Subungual melanomas usually appear as a brown or black streak under the nail.3,4 Typically, these streaks gradually increase in size and are usually larger than 3mm.1 Unlike nail infection or trauma to the nails, subungual melanoma typically affects one nail at a time.3,4
Other symptoms include:
- Nail separating (‘lifting’) from the nail bed4
- Nail brittleness and cracking3
- A nodule underneath the nail3
- Darkening of the skin next to the nail (known as Hutchinson’s Sign)2
Mistaken for a bruise
Many people first mistake subungual melanoma as a bruise.3,4 However, unlike a bruise, the streaks from subungual melanoma do not heal or grow out with the nail over time.4 It can also be confused with normal pigmentation of the nail bed or a fungal infection.2 While you can have a streak or bruising under the nail that isn’t melanoma, you should ask a dermatologist to check your nails if you notice any changes.

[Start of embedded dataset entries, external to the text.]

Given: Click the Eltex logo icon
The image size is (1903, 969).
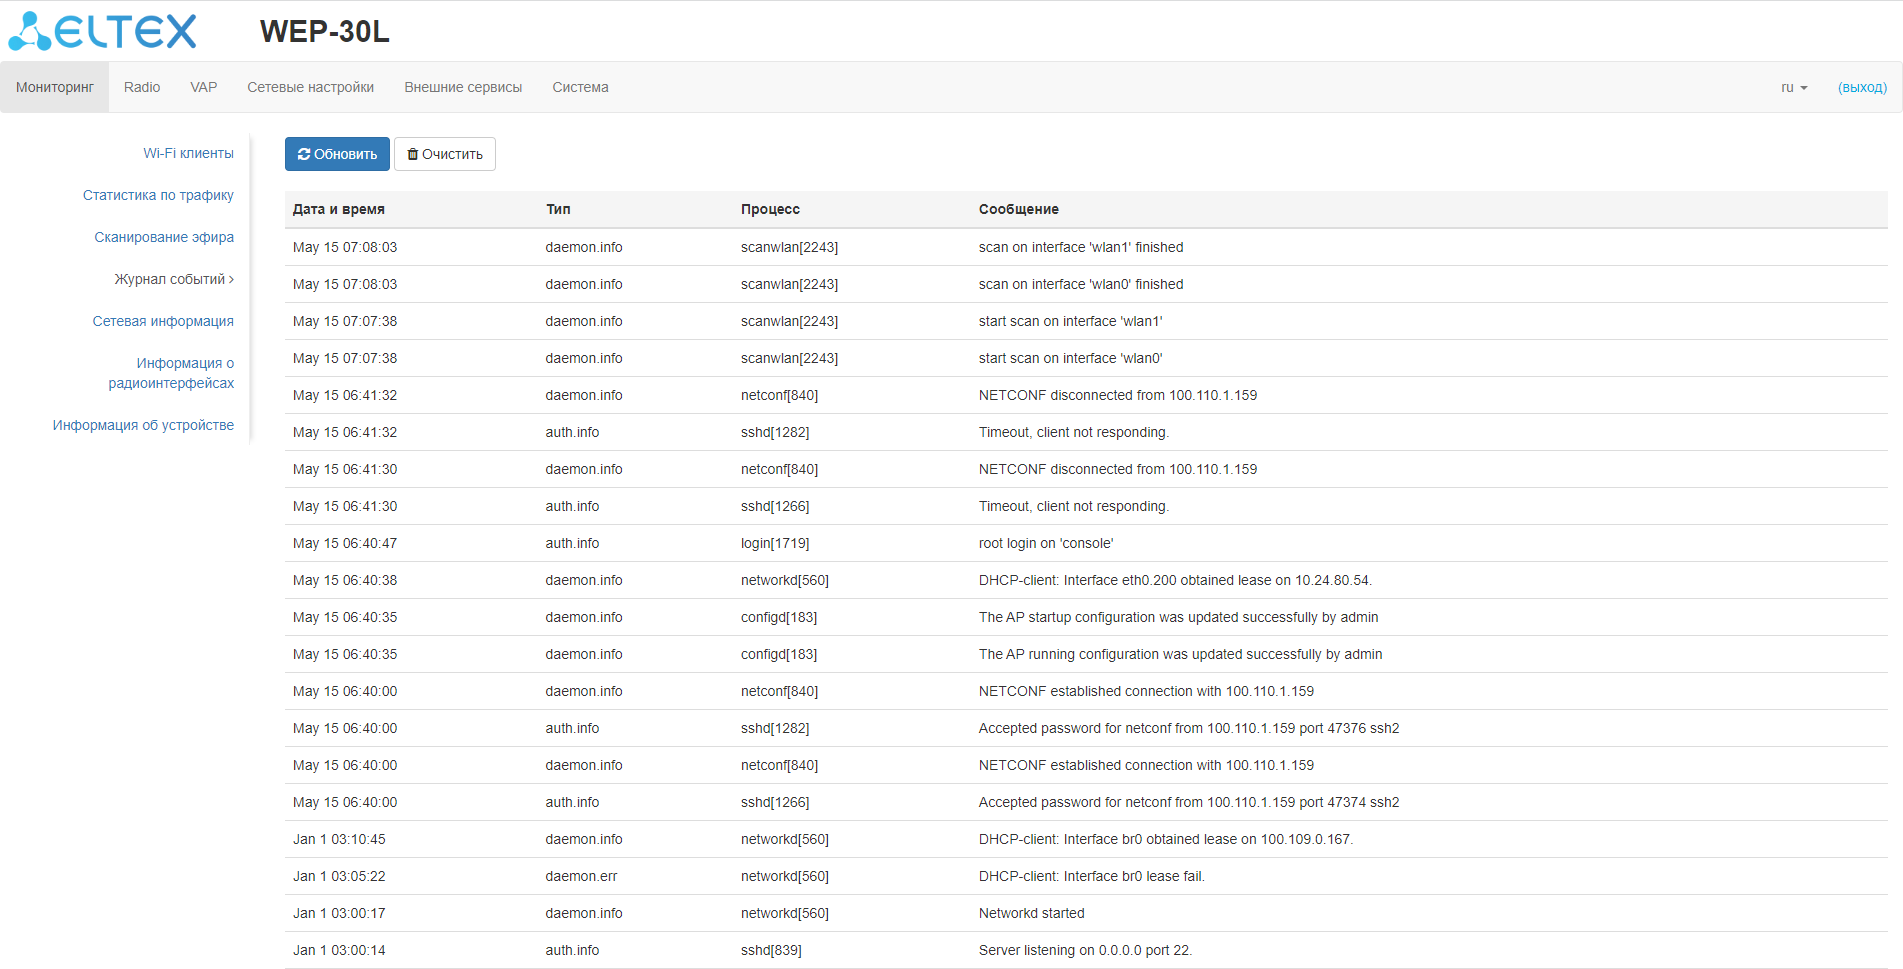Looking at the screenshot, I should [x=30, y=31].
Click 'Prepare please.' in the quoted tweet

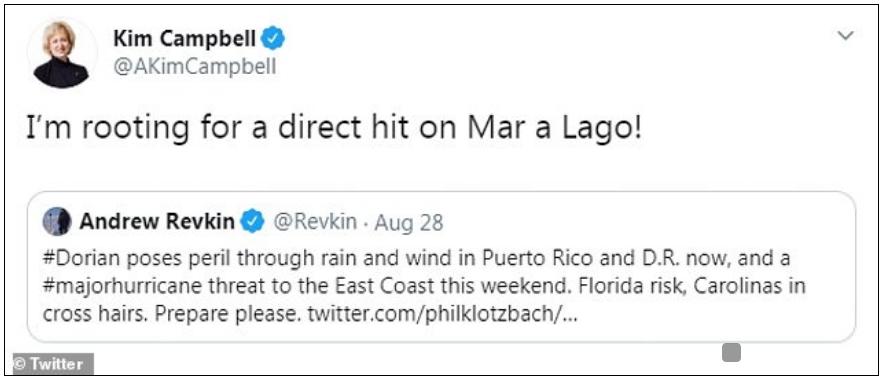tap(229, 314)
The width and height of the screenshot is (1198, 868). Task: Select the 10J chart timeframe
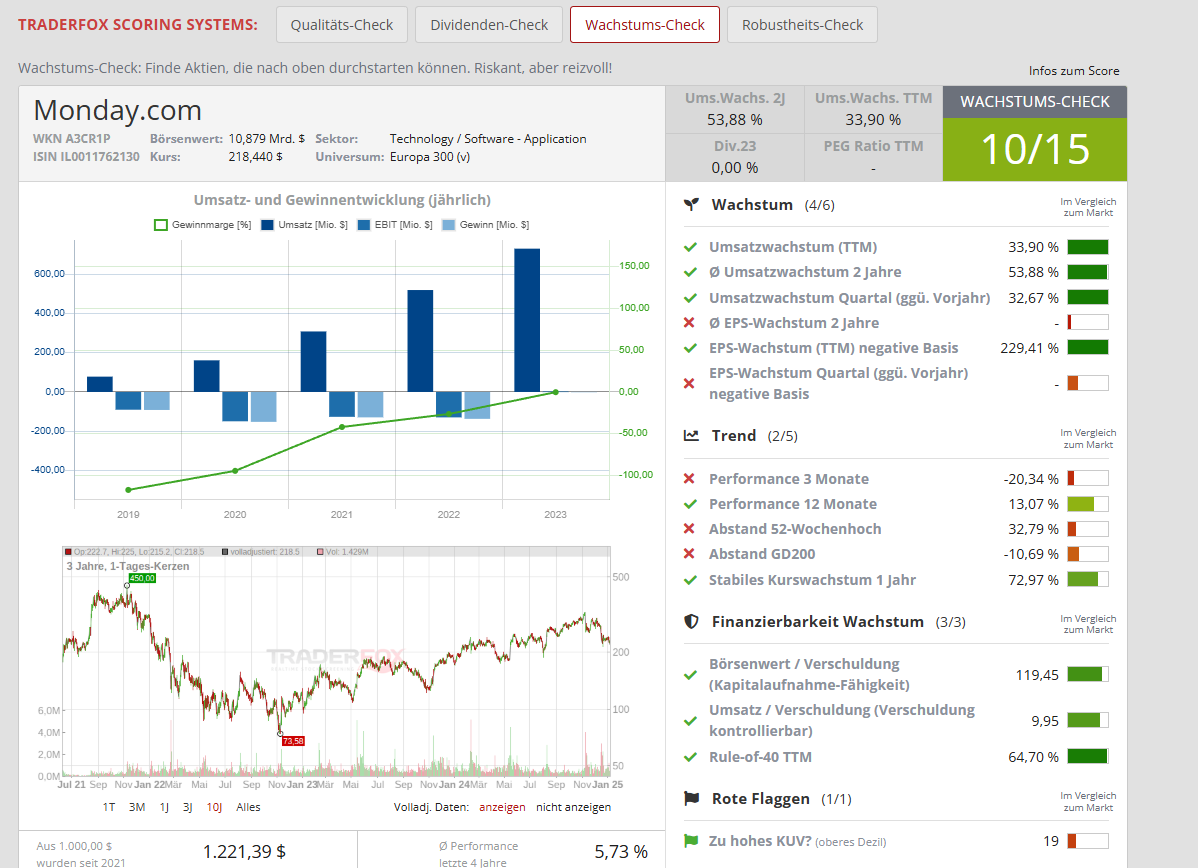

What’s my risk of getting melanoma on my nail?
Subungual melanoma is more common in patients who:
- Have a personal or family history of melanoma2
- Have a personal or family history of atypical moles2
- Are over 50 years of age3
- Are non-Caucasians (approximately 35% of cases), versus Caucasians (2% of cases)3,4
Prevention and early detection
The exact cause of subungual melanoma is unknown, meaning that patients cannot take specific steps to prevent this condition. However, because it may be associated with trauma to the hands and feet, you may want to keep yours hands and feet protected.2 For example, you can protect your hands and feet by wearing gloves during heavy labor, or wearing protective gear and sturdy shoes during sports.
Early detection is crucial to the treatment of subungual melanoma, so be sure to tell your doctor about any changes to your nails.1 You can regularly check your nails, fingers, and toes for any bruising, streaking, or changes.3
Diagnosing melanoma on the nail
To diagnose subungual melanoma, your healthcare provider will likely perform a biopsy. Most often, your provider will numb the affected toe or finger and then use a punch biopsy (a biopsy tool with a tube-shape and sharp end) to remove a piece of the nail for testing.3
To treat subungual melanoma, most healthcare providers will do a minor procedure to excise (cut out) the nail and surrounding nail bed. This procedure is known as a “wide local excision”, and is usually performed with local anesthesia (numbing).2
Prognosis for melanoma on the nail
Like other forms of melanoma, subungual melanoma can metastasize (spread) to other parts of the body if left untreated.3,4 Because it can be difficult to see and is often mistaken for a bruise or other nail problem, this condition often goes undetected. However, checking your nails and showing any changes to your healthcare provider can help reduce your chances of an undetected subungual melanoma.